Ok, the Toxin was just complete waste of time. By the back cover text we already knew that the daughter of Kim Reggis will die and that had to be waited for the first 200 pages. The whole story was so slow and predictable that I still wonder how I managed to read it till the end. I guess the whole thing was supposed to be a lesson for us about the dangers of industrialized food handling but it just failed - big time. Boring.

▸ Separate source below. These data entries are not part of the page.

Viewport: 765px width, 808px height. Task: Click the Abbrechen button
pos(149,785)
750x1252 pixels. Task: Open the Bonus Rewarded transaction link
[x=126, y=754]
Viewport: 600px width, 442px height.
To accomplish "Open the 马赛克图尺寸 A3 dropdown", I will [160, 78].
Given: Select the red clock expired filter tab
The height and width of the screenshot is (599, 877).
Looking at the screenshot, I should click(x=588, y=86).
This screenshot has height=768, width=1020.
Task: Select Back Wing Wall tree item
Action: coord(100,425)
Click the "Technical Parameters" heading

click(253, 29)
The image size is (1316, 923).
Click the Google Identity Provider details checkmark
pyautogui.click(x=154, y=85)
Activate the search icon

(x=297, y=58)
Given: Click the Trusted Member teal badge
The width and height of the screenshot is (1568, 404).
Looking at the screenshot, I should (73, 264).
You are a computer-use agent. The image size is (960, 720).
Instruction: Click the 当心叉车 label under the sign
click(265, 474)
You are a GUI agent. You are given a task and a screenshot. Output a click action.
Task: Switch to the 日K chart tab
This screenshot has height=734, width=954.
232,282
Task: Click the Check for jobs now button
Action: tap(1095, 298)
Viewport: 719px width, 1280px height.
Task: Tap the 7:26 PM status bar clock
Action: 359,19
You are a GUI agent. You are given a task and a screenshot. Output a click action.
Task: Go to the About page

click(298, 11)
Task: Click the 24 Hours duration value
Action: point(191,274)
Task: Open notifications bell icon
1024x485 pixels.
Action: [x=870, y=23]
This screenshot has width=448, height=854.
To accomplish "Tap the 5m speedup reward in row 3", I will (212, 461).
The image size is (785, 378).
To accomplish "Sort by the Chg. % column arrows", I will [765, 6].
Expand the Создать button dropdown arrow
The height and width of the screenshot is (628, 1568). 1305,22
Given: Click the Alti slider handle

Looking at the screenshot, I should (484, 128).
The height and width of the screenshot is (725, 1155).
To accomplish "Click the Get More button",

Chromosome 6 then... That was far more interesting and it had a nice idea of "what if...?". I just wish it would've been taken further with more thinking and trimming the facts and details to make it more believable. Now the writer went where it was easiest to go. So, the plot itself was not too intelligent or clever and all the recombinant DNA techniques presented were just so very basics. This is always the problem of very technical books - they get old. (This has probably been far more "scary" and thought provoking at the time of the first publishing.) Also the ethical problems we've seen so often in several and several movies that it was nothing new either. But still... despite all the flaws of the plot and impossibilities when it comes to evolution, I kind a liked this. This was pure entertainment after I got myself stop picking on the DNA stuff and reading it only as a fun story. (Areas of recombinant DNA technology and biotechnology are my special knowledge so it is not always easy for me to read these types of books.)